Researchers discover how honey bees 'telescope' their abdomens

Honey bees are able to wiggle their abdomens in a variety of ways. Now new research published in the Journal of Insect Science shows how they are able to do it.

In 2015, a team of researchers from Tsinghua University in Beijing used a high-speed camera to observe how honey bees curl their abdomens while in flight and under restraint, confirming that bees can manipulate the shape of their abdomens, but only in one direction -- down, toward the bee's underside.

Now the same team has identified the mechanism behind that movement. Specialized membranes that connect a honey bee's abdominal segments are thicker on the top of the abdomen than on the bottom, allowing curling in just one direction.

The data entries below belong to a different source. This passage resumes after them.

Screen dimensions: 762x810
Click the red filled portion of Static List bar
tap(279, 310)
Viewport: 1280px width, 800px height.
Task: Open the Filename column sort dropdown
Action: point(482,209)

Honey bee abdomens contain up to nine overlapping segments that are similar to little armored plates. A thin, flexible layer of cells called the folded intersegmental membrane (FIM) connects the tough outer plates, allowing each concentric segment not just to attach to its neighbor, but to slide into the next one. The authors call this movement "telescoping."

"Our research on the ultrastructure of the FIM is of great significance to reveal the bending and flexing motion mechanism of the honey bee abdomen," said Professor Shaoze Yan, one of the co-authors. "During nectar feeding, a honey bee's abdomen does high-frequency respiratory exercises and assists the suction behavior of mouthparts to improve the intake efficiency."

In this experiment, the researchers looked at forager honey bees using the same combination of high-speed videography and scanning electron microscopy as they did in 2015. The engineers recorded the abdominal wiggling of live honey bees and the internal shapes of dissected bee abdomens. The flying videos were shot at 500 frames per second, and the dissected abdomens were imaged in thin slices.

The microscopy showed that the membranes along the top of the honey bee's abdomen are two times thicker than those on the bottom. This asymmetry allows the segments to lengthen on top and contract on the bottom, resulting in the unidirectional curling the researchers observed in the bees they filmed.

It's a design that the paper's authors suggest is ripe for exploration by more engineers, perhaps for use in aircraft design or other applications.